• **EXERCISE TASK**: Please render every line of the listing below as a numbered list, leaving out any blank lines.

• **INPUT FOR THIS TASK**:
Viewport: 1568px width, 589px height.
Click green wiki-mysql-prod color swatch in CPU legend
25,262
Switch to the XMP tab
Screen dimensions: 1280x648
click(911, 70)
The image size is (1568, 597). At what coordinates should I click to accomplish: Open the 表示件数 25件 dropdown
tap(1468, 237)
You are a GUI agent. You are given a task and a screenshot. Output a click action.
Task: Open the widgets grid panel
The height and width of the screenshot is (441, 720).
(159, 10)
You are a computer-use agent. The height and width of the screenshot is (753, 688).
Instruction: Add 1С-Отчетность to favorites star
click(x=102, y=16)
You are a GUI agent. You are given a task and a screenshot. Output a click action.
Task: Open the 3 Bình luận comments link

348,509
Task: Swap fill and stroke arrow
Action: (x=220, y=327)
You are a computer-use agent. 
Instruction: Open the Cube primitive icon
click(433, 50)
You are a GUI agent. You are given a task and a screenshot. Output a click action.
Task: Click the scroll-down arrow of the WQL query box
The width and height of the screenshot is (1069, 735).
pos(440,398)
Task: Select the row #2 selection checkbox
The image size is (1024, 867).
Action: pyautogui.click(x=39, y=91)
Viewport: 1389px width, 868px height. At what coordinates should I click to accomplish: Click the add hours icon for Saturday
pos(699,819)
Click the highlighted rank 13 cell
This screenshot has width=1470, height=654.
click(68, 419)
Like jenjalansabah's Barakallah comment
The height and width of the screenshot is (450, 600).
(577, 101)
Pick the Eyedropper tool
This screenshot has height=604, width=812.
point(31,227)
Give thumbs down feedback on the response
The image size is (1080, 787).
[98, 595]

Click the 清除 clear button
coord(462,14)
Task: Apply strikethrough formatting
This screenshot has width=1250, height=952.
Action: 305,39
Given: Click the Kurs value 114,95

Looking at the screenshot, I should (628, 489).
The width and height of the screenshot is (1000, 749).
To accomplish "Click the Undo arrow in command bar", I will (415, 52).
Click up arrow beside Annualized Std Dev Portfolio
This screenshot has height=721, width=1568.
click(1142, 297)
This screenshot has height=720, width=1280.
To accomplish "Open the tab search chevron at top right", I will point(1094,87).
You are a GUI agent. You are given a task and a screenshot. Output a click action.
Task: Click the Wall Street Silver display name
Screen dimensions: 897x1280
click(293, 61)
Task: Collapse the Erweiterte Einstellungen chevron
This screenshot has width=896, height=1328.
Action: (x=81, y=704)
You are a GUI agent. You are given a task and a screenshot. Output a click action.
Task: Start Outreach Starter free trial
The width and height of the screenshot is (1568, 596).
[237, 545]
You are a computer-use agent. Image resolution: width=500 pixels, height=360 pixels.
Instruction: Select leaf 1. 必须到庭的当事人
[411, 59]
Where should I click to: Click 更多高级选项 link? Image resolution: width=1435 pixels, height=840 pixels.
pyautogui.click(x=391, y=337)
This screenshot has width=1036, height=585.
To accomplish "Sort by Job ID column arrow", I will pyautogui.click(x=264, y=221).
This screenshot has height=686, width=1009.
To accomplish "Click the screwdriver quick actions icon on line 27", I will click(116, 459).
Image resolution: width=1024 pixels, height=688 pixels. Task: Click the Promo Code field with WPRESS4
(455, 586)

• **CORRECT ANSWER**:
1. Viewport: 1568px width, 589px height.
2. Click green wiki-mysql-prod color swatch in CPU legend
3. 25,262
4. Switch to the XMP tab
5. Screen dimensions: 1280x648
6. click(911, 70)
7. The image size is (1568, 597). At what coordinates should I click to accomplish: Open the 表示件数 25件 dropdown
8. tap(1468, 237)
9. You are a GUI agent. You are given a task and a screenshot. Output a click action.
10. Task: Open the widgets grid panel
11. The height and width of the screenshot is (441, 720).
12. (159, 10)
13. You are a computer-use agent. The height and width of the screenshot is (753, 688).
14. Instruction: Add 1С-Отчетность to favorites star
15. click(x=102, y=16)
16. You are a GUI agent. You are given a task and a screenshot. Output a click action.
17. Task: Open the 3 Bình luận comments link
18. 348,509
19. Task: Swap fill and stroke arrow
20. Action: (x=220, y=327)
21. You are a computer-use agent. 
22. Instruction: Open the Cube primitive icon
23. click(433, 50)
24. You are a GUI agent. You are given a task and a screenshot. Output a click action.
25. Task: Click the scroll-down arrow of the WQL query box
26. The width and height of the screenshot is (1069, 735).
27. pos(440,398)
28. Task: Select the row #2 selection checkbox
29. The image size is (1024, 867).
30. Action: pyautogui.click(x=39, y=91)
31. Viewport: 1389px width, 868px height. At what coordinates should I click to accomplish: Click the add hours icon for Saturday
32. pos(699,819)
33. Click the highlighted rank 13 cell
34. This screenshot has width=1470, height=654.
35. click(68, 419)
36. Like jenjalansabah's Barakallah comment
37. The height and width of the screenshot is (450, 600).
38. (577, 101)
39. Pick the Eyedropper tool
40. This screenshot has height=604, width=812.
41. point(31,227)
42. Give thumbs down feedback on the response
43. The image size is (1080, 787).
44. [98, 595]
45. Click the 清除 clear button
46. coord(462,14)
47. Task: Apply strikethrough formatting
48. This screenshot has width=1250, height=952.
49. Action: 305,39
50. Given: Click the Kurs value 114,95
51. Looking at the screenshot, I should (628, 489).
52. The width and height of the screenshot is (1000, 749).
53. To accomplish "Click the Undo arrow in command bar", I will (415, 52).
54. Click up arrow beside Annualized Std Dev Portfolio
55. This screenshot has height=721, width=1568.
56. click(1142, 297)
57. This screenshot has height=720, width=1280.
58. To accomplish "Open the tab search chevron at top right", I will point(1094,87).
59. You are a GUI agent. You are given a task and a screenshot. Output a click action.
60. Task: Click the Wall Street Silver display name
61. Screen dimensions: 897x1280
62. click(293, 61)
63. Task: Collapse the Erweiterte Einstellungen chevron
64. This screenshot has width=896, height=1328.
65. Action: (x=81, y=704)
66. You are a GUI agent. You are given a task and a screenshot. Output a click action.
67. Task: Start Outreach Starter free trial
68. The width and height of the screenshot is (1568, 596).
69. [237, 545]
70. You are a computer-use agent. Image resolution: width=500 pixels, height=360 pixels.
71. Instruction: Select leaf 1. 必须到庭的当事人
72. [411, 59]
73. Where should I click to: Click 更多高级选项 link? Image resolution: width=1435 pixels, height=840 pixels.
74. pyautogui.click(x=391, y=337)
75. This screenshot has width=1036, height=585.
76. To accomplish "Sort by Job ID column arrow", I will pyautogui.click(x=264, y=221).
77. This screenshot has height=686, width=1009.
78. To accomplish "Click the screwdriver quick actions icon on line 27", I will click(116, 459).
79. Image resolution: width=1024 pixels, height=688 pixels. Task: Click the Promo Code field with WPRESS4
80. (455, 586)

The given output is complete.